▸ **TEXT**
┌────────

In the late 18th century Chester Road became notorious for highwaymen, with patrols being provided to protect those travelling along it at night. At this time descriptions state that the Old Red Lion was a small brick house with three trees in its forecourt, visited by William Hogarth (who portrayed it in the middle distance of his painting "Evening", with the foreground being Sadler's Wells), Samuel Johnson and Thomas Paine (who wrote The Rights of Man in the shade of the trees in its forecourt).

===Reconstruction (1899)===
The Old Red Lion was rebuilt in 1899, designed by Eedle and Myers for Charles Dickerson and John William North, adding two exits onto different streets. This gave the pub the nickname "the In and Out", since taxi passengers could avoid paying their fare by entering it through one door and disappearing through the other.

The architectural style is Free-Classical style, but includes Neo-Jacobean and Renaissance elements. The building is four storeys high, with residential accommodation in the floors above the pub. The parapet is balustraded with a name panel inscribed with lettering in Arts and Crafts style: "THE OLD RED LION 1415 REBVILT 1899".

The pub retains several identical pairs of original glazed doors with glazing, wrought iron wall lanterns on pillars, and much of its original interior.

===Theatre (1979)===
In 1979 the pub became a family-run pub theatre, run by the Devine family. A small studio theatre opened on the pub's first floor as the Old Red Lion Theatre Club. Under artistic director Charlie Hanson, it became a place for actors, directors, designers, writers, and technicians to experiment.

└────────

▸ **ASSIGNMENT 1**
Decide whether each statement agrees with the text about the Old Red Lion, answering yes or no and quoting the words that settle it: (a) The Old Red Lion was rebuilt in 1899. (b) The building is three storeys high. (c) The studio theatre opened on the pub's ground floor.
▸ **ASSIGNMENT 2**
Rewrite the Old Red Lion text from "The architectural style" to "technicians to experiment.", putting "try out new ideas" in place of "experiment".
▸ **ASSIGNMENT 3**
Continue the text about the Old Red Lion pub from its last sentence.
The records that come next are separate material and have no connection to the text about the Old Red Lion.

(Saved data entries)
┌────────

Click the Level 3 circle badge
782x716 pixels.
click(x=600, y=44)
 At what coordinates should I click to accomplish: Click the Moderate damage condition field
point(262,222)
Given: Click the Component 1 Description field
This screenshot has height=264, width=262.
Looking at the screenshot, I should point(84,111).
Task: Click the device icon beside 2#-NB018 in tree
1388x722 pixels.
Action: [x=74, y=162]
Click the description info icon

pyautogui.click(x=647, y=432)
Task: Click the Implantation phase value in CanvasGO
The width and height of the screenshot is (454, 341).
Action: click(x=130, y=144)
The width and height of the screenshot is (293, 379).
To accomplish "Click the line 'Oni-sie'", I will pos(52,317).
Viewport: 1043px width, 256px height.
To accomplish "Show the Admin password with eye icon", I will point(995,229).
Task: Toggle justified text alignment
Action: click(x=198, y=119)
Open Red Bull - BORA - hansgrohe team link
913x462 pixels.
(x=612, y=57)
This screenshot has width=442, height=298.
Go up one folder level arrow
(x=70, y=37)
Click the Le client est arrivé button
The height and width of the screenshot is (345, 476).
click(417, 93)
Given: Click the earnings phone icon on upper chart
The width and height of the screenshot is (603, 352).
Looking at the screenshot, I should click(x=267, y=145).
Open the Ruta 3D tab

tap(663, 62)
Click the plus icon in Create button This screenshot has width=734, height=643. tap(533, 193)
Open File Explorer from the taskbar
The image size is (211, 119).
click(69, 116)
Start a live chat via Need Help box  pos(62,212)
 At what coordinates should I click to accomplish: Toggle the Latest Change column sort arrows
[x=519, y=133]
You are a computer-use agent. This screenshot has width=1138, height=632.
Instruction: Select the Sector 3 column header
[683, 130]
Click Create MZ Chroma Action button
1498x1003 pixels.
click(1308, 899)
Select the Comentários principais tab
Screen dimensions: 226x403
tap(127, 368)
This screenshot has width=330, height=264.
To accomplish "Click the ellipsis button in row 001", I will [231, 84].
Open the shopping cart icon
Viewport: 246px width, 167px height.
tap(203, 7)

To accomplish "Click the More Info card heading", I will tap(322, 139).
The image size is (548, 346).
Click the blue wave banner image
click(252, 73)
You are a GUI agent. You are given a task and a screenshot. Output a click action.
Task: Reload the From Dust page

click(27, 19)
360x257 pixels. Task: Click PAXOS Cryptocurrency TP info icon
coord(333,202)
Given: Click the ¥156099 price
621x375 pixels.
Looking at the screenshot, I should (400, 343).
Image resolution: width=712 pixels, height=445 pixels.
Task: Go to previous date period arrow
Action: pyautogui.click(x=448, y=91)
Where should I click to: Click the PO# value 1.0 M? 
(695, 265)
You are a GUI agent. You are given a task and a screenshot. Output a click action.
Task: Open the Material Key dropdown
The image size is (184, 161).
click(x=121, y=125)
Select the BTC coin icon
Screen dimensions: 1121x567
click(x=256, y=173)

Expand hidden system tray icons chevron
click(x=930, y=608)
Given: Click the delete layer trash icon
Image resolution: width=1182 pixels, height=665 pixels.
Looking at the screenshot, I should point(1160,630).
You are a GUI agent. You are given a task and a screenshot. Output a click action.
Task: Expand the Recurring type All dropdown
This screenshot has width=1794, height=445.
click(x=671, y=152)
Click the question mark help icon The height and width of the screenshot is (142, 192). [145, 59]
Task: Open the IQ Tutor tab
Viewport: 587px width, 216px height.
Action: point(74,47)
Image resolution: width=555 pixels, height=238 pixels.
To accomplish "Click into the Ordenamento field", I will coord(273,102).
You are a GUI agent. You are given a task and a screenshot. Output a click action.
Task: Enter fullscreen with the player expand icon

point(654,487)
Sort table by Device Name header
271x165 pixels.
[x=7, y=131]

└────────

▸ **REPLY 1**
(a) Yes: "The Old Red Lion was rebuilt in 1899"
(b) No: "The building is four storeys high"
(c) No: "A small studio theatre opened on the pub's first floor"

▸ **REPLY 2**
The architectural style is Free-Classical style, but includes Neo-Jacobean and Renaissance elements. The building is four storeys high, with residential accommodation in the floors above the pub. The parapet is balustraded with a name panel inscribed with lettering in Arts and Crafts style: "THE OLD RED LION 1415 REBVILT 1899".

The pub retains several identical pairs of original glazed doors with glazing, wrought iron wall lanterns on pillars, and much of its original interior.

===Theatre (1979)===
In 1979 the pub became a family-run pub theatre, run by the Devine family. A small studio theatre opened on the pub's first floor as the Old Red Lion Theatre Club. Under artistic director Charlie Hanson, it became a place for actors, directors, designers, writers, and technicians to try out new ideas.

▸ **REPLY 3**
After the King's Cross fire in 1987, the theatre was threatened with closure due to the tightening of fire regulations. Artistic director Ken McClymont raised funds to install a fire escape, to keep the theatre from closing.

===Heritage listing (1994)===
The pub was Grade II listed in 1994 by Historic England.

==Description and people==
The Old Red Lion's address is 418 St John Street.

Damien Devine was the landlord of the Old Red Lion for 21 years, as well as executive director of the theatre. As of 2025, the pub and theatre are under new management.

The literary department reads over 1,000 scripts each year, under an open submissions policy.

==Artistic directors==
- Charlie Hanson (1979–1981)
- Jane Goldman (1981–82)
- Mike Gilmore (1982–74)
- Richard Hansom (1984–88)
- Ken McClymont (1988–2002)
- Melanie Tait (2002–2004)
- Helen Devine (2004–2010)
- Henry Filloux-Bennett (Artistic Director 2010–2011) (Co-Artistic Director) (2011–2012)
- Nicholas Thompson (Co-Artistic Director) (2011–2012) (Artistic Director 2012–2014)
- Stewart Pringle (Artistic Director) (2014–2016)
- Clive Judd (Artistic Director) (2016–2017)
- Katy Danbury (Artistic Director & Theatre Manager) (2017–2019)
- Alexander Knott (Artistic Director, Theatre Manager & Digital Producer) (2019–2021)
- Helen Devine (Programmer, 2021 (Note: During the COVID-19 pandemic, keeping it open as much as possible.) – May 2023)
- Jack Robertson (May 2023– present)

Jack Robertson, originally from Manchester, has a master's degree in playwriting, but has spent most of his career doing sketch comedy, with directing, producing, and acting as extra-curricular activities. His company, Medium Rare Productions, won "Best Comedy Play" at the Greater Manchester Fringe Festival in 2019.

==Awards==
- 2006: Dan Crawford Pub Theatre Award
- 2006: Empty Space Peter Brook Award

==Notable past productions==
Nina Raine, winner of the 2006 Most Promising Playwright Award, staged her first show, Rabbit, at the Old Red Lion Theatre in March to April 2006. Who is Eddie Linden, a play based upon Sebastian Barker's biography of poet and editor Eddie Linden, was staged in 1995.

Mischief Theatre's The Play That Goes Wrong, which has run in the West End since 2014 as well as touring internationally, received its premiere at the Old Red Lion in 2012.